Populations and the Hardy-Weinberg Principle
Populations and the gene pool
A population is all the organisms of one species in a particular area that can interbreed. The gene pool is all the alleles of all the genes in that population. Allele frequency is how common an allele is in the gene pool.
The Hardy-Weinberg principle
The Hardy-Weinberg principle predicts that allele and genotype frequencies stay constant from generation to generation — provided certain conditions are met:
- no mutations, no natural selection, no migration;
- a large population;
- random mating.
If these hold, the frequencies don't change. Where they do change, it shows evolution is occurring.
The equations
For a gene with two alleles, let:
- p = frequency of the dominant allele;
- q = frequency of the recessive allele.
Allele frequencies:
p + q = 1
Genotype frequencies:
p² + 2pq + q² = 1
where p² = homozygous dominant, 2pq = heterozygous, q² = homozygous recessive.
Using the equations
The recessive phenotype is the easiest starting point, because only q² individuals show it:
1. q² = frequency of the recessive phenotype (given).
2. q = √q².
3. p = 1 − q.
4. Then find any genotype frequency (e.g. carriers = 2pq).
Worked example
In a population, 16% show the recessive phenotype (aa). Find the frequency of carriers (Aa).
1. q² = 0.16 → q = √0.16 = 0.4.
2. p = 1 − 0.4 = 0.6.
3. Carriers = 2pq = 2 × 0.6 × 0.4 = 0.48 (48%). ✓
Factors that change allele frequencies
- Natural selection (directional/stabilising) — the main driver.

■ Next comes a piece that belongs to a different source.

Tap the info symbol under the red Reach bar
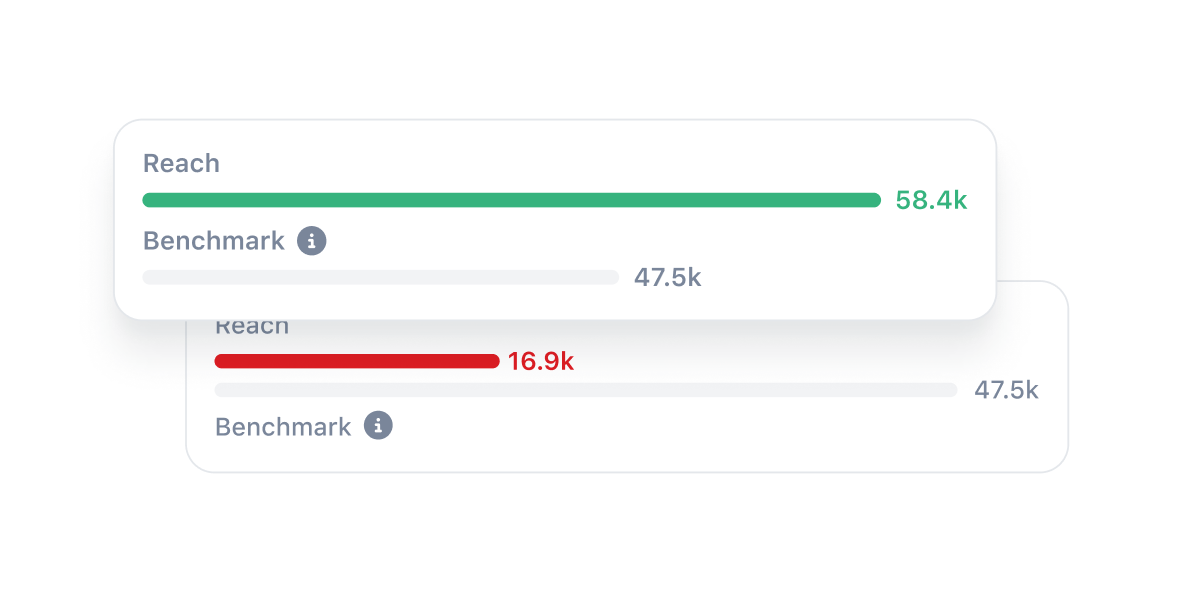The image size is (1184, 592). pos(378,426)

- Genetic drift — random changes, especially in small populations.
- Gene flow (migration), and mutation introducing new alleles.
Over time these can lead to speciation when populations become reproductively isolated (allopatric = geographical; sympatric = same area).
Common mistakes
- Forgetting to square-root q² to get q (a very common slip).
- Mixing up which term is which: q² = recessive phenotype, 2pq = heterozygotes.
- Applying Hardy-Weinberg when its conditions clearly don't hold.
Exam tips
- Start from q² (the recessive phenotype) and work back to q, then p.
- Learn both equations and what each genotype term represents.
- State the assumptions of Hardy-Weinberg when asked why it may not apply.
Key facts to remember
- p + q = 1 and p² + 2pq + q² = 1; q² = homozygous recessive, 2pq = heterozygous carriers, p² = homozygous dominant.
- Assumes a large population, no selection/mutation/migration, random mating; deviation indicates evolution.
- Allele frequencies change through natural selection, genetic drift, gene flow and mutation, potentially leading to speciation.